— start —

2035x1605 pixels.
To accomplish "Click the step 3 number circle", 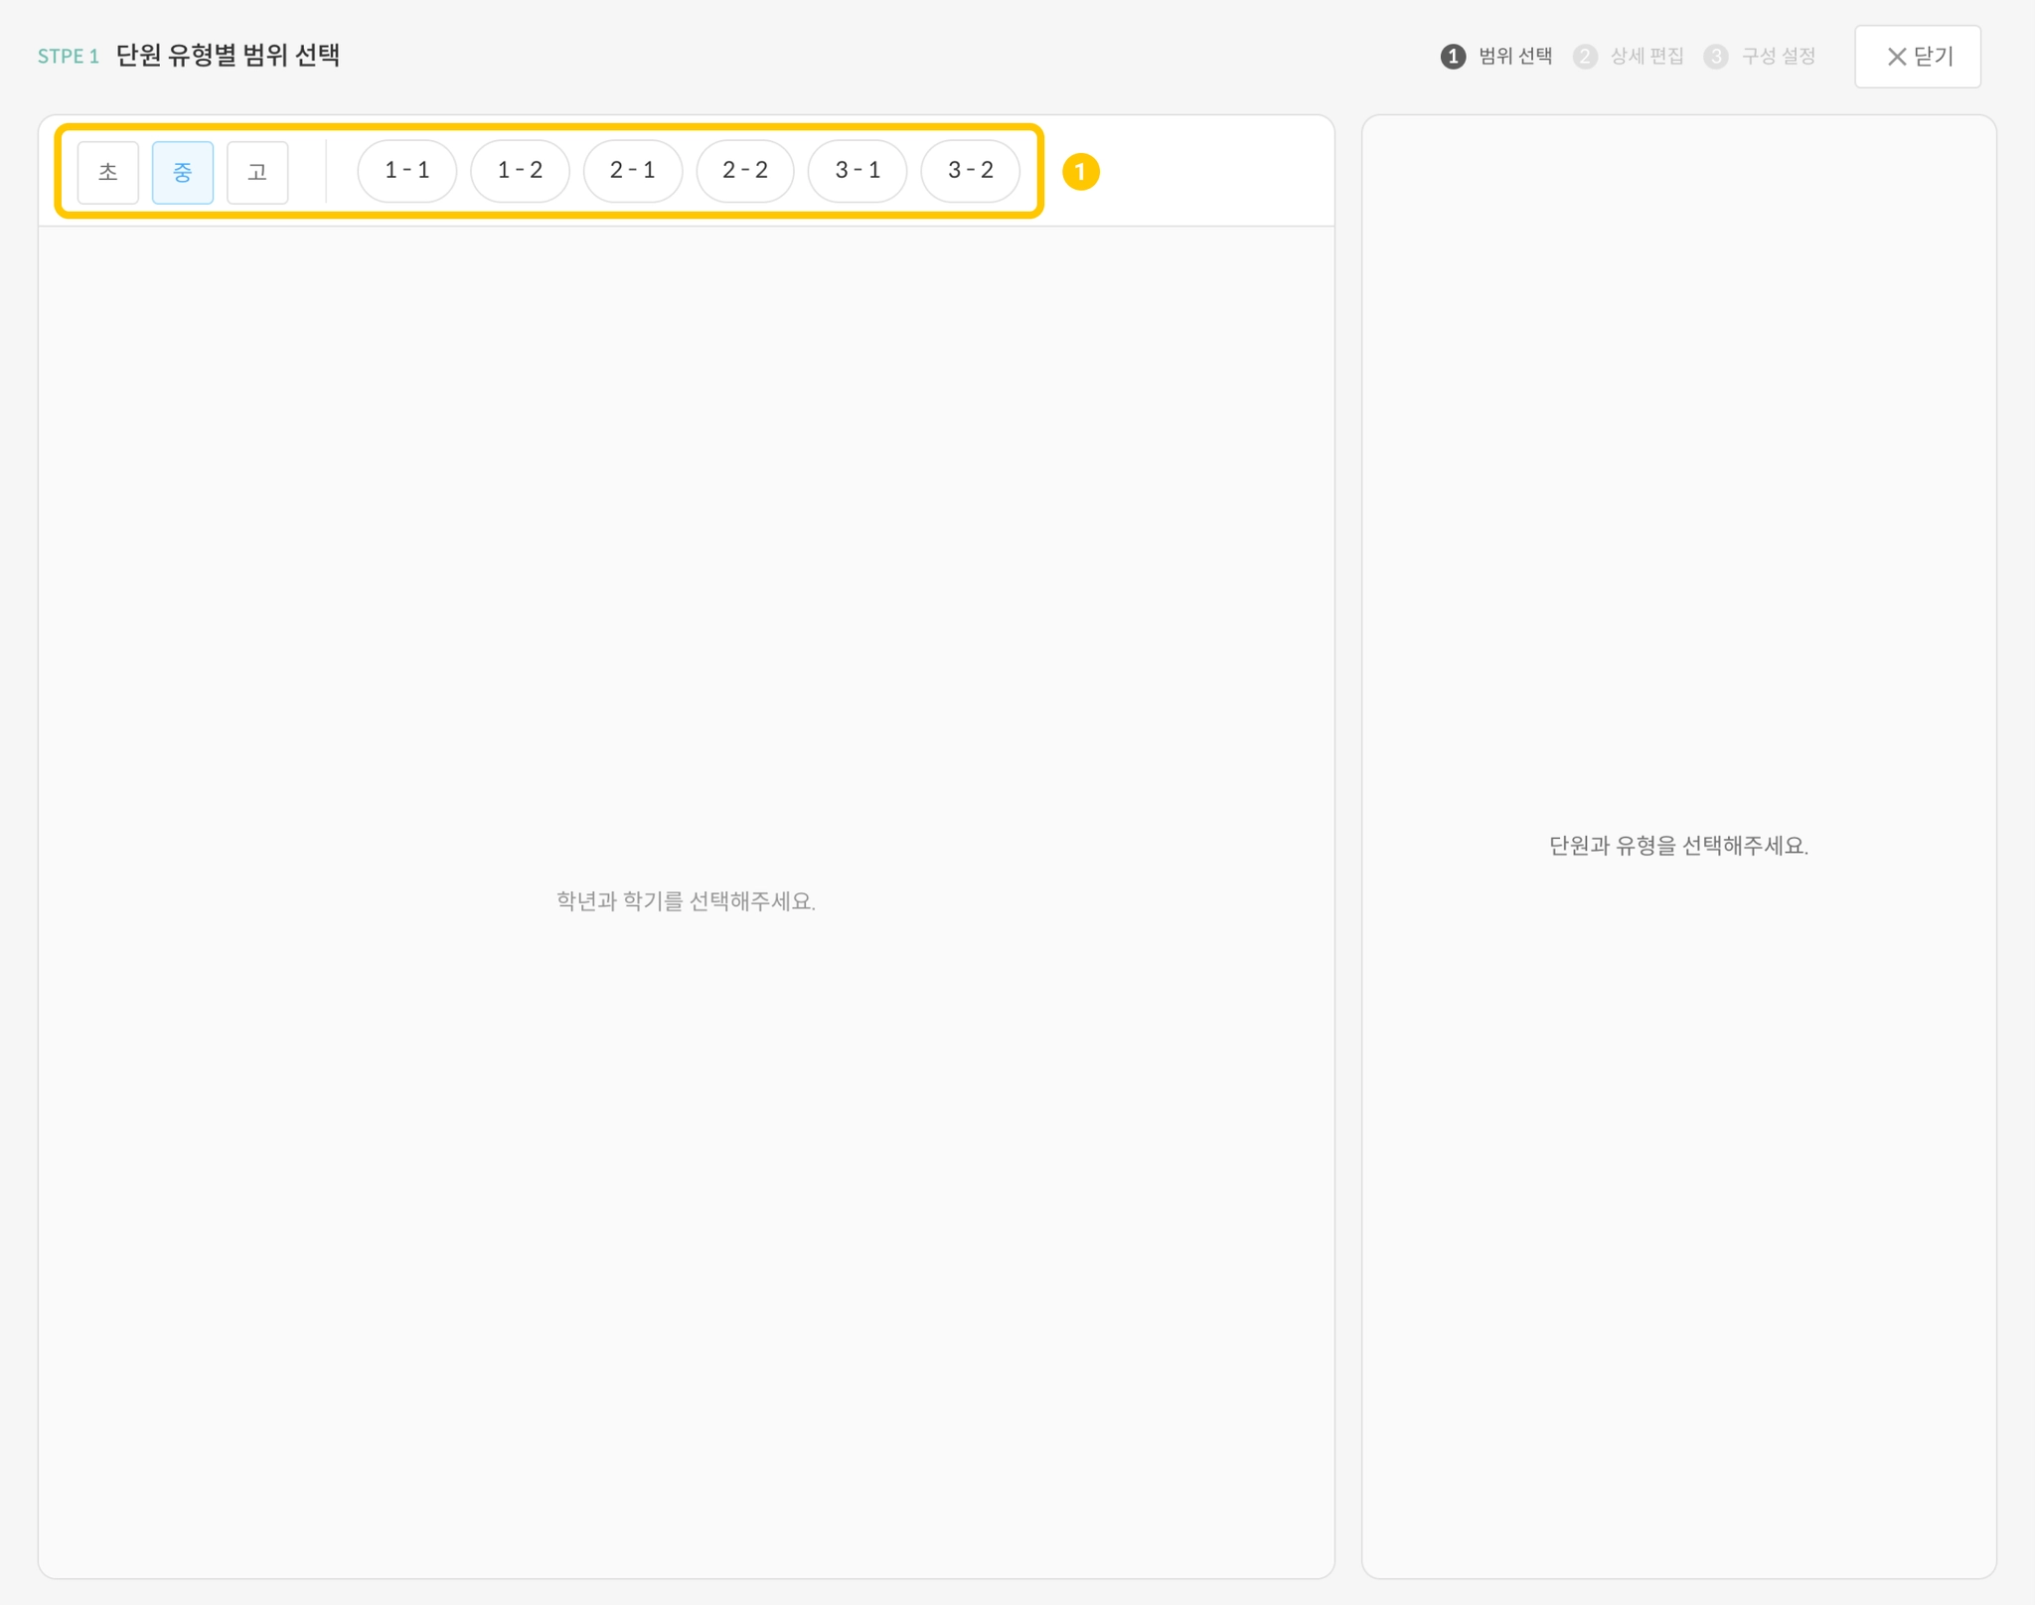I will coord(1716,57).
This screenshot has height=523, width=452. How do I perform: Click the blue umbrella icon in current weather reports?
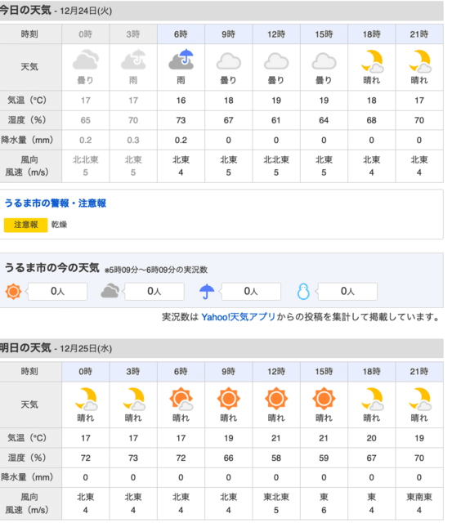click(x=207, y=291)
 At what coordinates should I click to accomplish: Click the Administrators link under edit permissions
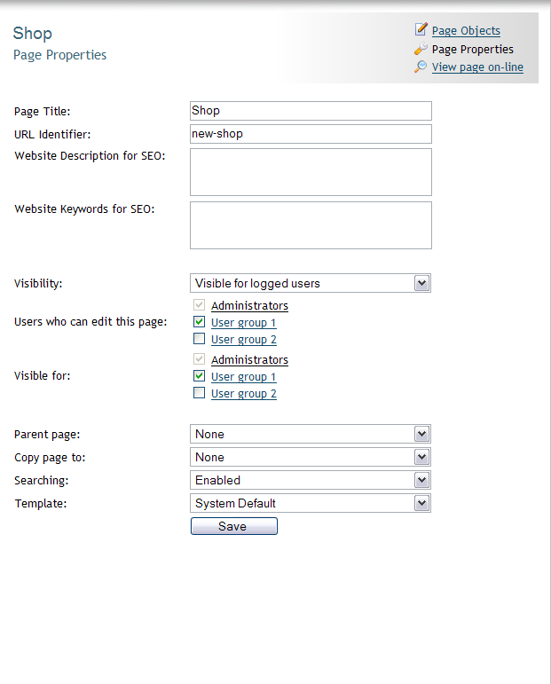pos(249,306)
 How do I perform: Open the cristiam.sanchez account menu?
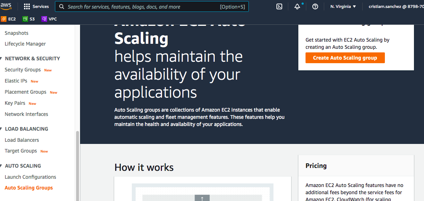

— end —

• Job
Print the listing above verbatim, from the line containing "This screenshot has" through the end of the listing, including both ends. Leave out the pictures.

• Result of this task
This screenshot has height=523, width=452. How do I perform: Click the blue umbrella icon in current weather reports?
click(x=207, y=291)
 At what coordinates should I click to accomplish: Click the Administrators link under edit permissions
pos(249,306)
 How do I perform: Open the cristiam.sanchez account menu?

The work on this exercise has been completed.